Almirante Nelson  (Richard Basehart): seriado "Viagem ao Fundo do Mar"

Hugo- Nos anos 60 você teve um programa de grande sucesso na rádio Bandeirantes de São Paulo, o “Patrulha Bandeirantes”. Como era esse programa?
RB – Era um programa muito interessante, onde teatralizávamos  acontecimentos policiais. Era como uma espécie de radionovela, só que da vida real. Fatos verídicos vivenciados no universo policial eram recolhidos e dramatizados nesse espaço.  A reportagem musical desse programa era de Celso Teixeira.
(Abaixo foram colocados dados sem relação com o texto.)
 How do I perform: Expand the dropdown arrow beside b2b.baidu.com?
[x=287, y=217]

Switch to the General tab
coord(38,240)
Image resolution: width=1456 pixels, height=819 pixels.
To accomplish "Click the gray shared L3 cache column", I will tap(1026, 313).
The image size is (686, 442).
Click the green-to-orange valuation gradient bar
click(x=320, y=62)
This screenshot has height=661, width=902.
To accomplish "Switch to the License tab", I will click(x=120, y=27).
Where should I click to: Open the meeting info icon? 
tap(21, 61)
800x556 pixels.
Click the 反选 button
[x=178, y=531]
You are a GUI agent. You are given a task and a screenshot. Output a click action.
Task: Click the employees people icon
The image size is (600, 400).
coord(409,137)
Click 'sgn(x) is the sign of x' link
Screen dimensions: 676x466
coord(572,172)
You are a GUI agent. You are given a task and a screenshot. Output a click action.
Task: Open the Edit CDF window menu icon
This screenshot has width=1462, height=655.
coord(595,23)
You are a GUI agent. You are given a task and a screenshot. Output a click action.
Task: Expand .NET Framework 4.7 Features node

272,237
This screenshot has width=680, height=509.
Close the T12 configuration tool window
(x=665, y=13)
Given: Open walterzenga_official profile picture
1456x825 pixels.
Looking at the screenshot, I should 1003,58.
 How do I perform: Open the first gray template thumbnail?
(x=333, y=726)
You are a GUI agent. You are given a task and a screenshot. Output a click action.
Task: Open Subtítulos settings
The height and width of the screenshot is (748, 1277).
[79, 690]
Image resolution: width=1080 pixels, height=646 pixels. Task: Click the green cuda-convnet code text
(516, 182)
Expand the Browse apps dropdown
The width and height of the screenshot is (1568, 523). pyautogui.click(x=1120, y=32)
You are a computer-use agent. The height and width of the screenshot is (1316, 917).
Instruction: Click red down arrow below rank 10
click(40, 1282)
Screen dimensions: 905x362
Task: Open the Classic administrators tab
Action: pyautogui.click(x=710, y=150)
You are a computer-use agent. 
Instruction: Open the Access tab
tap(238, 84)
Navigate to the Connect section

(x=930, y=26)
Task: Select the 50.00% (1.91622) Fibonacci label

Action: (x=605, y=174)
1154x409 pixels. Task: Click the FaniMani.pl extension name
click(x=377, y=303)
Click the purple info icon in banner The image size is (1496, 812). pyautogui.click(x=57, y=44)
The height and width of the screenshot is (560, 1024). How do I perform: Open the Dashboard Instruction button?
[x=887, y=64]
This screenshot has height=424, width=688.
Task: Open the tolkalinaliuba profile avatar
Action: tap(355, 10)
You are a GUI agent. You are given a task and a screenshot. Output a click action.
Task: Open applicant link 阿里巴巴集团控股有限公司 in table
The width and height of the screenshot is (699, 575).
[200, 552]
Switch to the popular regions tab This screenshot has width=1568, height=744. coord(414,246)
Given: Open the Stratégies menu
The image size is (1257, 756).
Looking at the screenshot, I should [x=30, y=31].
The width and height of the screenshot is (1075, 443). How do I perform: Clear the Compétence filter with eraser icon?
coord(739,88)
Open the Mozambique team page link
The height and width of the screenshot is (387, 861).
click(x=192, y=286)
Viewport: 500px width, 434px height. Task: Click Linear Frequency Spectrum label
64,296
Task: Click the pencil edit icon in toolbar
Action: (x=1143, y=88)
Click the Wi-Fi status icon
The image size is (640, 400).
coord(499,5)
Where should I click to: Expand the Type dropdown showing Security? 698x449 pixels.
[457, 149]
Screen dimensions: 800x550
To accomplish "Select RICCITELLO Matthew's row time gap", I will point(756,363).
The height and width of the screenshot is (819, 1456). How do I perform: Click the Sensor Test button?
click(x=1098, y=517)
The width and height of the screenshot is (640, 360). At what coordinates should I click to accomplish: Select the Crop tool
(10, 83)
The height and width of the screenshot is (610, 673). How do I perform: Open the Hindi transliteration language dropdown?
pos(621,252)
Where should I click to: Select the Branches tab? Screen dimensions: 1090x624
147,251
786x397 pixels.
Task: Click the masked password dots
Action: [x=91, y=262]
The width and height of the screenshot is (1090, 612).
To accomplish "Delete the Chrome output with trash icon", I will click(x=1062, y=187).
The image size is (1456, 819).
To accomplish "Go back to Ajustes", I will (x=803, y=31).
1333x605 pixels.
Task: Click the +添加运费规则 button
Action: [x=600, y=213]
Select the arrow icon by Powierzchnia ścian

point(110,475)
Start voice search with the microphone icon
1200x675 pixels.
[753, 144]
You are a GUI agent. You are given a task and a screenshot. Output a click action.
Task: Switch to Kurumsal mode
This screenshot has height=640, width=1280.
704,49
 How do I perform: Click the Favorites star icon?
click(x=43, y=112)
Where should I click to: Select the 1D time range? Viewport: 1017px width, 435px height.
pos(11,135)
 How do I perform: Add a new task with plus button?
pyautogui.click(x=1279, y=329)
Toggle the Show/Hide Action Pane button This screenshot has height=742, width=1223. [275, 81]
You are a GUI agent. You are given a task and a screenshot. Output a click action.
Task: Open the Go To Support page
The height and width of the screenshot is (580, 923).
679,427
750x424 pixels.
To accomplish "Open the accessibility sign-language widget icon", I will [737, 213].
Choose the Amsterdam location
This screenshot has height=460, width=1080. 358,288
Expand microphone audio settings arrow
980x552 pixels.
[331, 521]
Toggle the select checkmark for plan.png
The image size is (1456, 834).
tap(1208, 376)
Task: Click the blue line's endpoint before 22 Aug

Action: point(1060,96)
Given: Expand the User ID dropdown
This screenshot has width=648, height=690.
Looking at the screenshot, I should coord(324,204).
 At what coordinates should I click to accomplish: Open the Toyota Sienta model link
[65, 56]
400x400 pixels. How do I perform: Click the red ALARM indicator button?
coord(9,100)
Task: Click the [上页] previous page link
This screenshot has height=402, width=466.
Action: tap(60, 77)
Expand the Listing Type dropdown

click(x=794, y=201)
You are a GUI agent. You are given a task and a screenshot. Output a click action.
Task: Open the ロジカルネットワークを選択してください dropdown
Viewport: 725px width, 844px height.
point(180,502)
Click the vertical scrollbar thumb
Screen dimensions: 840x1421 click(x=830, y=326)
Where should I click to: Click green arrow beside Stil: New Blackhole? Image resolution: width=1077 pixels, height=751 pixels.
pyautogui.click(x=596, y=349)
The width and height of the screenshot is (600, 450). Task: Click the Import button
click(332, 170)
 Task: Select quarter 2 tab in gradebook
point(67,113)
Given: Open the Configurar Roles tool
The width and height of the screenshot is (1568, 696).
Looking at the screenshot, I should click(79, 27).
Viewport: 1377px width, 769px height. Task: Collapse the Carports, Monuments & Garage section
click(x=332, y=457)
Ronaldo com a familia nos anos 60 (esposa Therezinha e filho Ronaldinho)
 Hugo – E o programa “Bom à Beça”?
RB –  Era um programa musical de variedades. Nele recebi artistas dos mais variados perfis, desde  Orlando Silva, até o Trio Esperança.. Foi num dos programas desta série, que Roberto Carlos  divulgou em primeira mão seu primeiro disco, “Louco Por Você”.
Hugo - Segundo os  anais da publicidade, você é considerado  muito provavelmente como o  locutor que mais  peças publicitárias gravou para o rádio e a televisão no Brasil até hoje...
RB - É bem possível que sim. Só posso dizer sobre isso que é muito gratificante ter contribuído um pouquinho no que se fez em termos de locução publicitária nesses anos todos no nosso país. Fico muito feliz com tudo o que aconteceu, e em 2001, ao completar com muita alegria meu jubileu de ouro profissional, recebi uma  linda e inesquecível homenagem, através de uma festa com doze horas de duração,  transmitida  ao vivo pela rádio Capital de São Paulo.
Ronaldo na Rádio Record SP - meados dos anos 70
Hugo – Descreva o roteiro de alguns comerciais marcantes que você tenha gravado no decorrer de sua carreira profissional como locutor comercial
RB - Foram tantos.. fica muito difícil lembrar... Mas assim de cabeça, eu citaria um dos primeiros comerciais da Volkswagen, ainda dos anos 60. Nesse comercial o Fusca aparecia com o letreiro de “auto-escola” estampado nas portas laterais. Eu dava “dicas” como se fosse um instrutor para a então muito jovem atriz Regina Duarte, que, toda atrapalhada tentava com bastante dificuldade por em movimento o sedan, dando uma “surra” no carrinho, pondo sob prova total a resistência do automóvel. No final, entrava outro colega locutor (infelizmente me falta no momento o nome dele),  que “assinava” o comercial, reforçando que o veículo era feito para durar, e que suportava as piores situações sem enguiçar..(como ser guiado por uma aprendiz de motorista como a Regina). Essa idéia era passada na seguinte frase: Você já imaginou, se não fosse um Volkswagen??? (risos..)
Tem outro, esse dos anos 80 e que ficou durante muitos anos no ar. O dos coelhinhos da Duracell, onde o coelhinho carregado com pilha comum era contrastado com um carregado com a Duracell, ambos caminhando e tocando tambor.  O coelhinho da pilha comum logo perdia as forças e parava, enquanto isso o da pilha Duracell prosseguia empertigado e com energia (risos).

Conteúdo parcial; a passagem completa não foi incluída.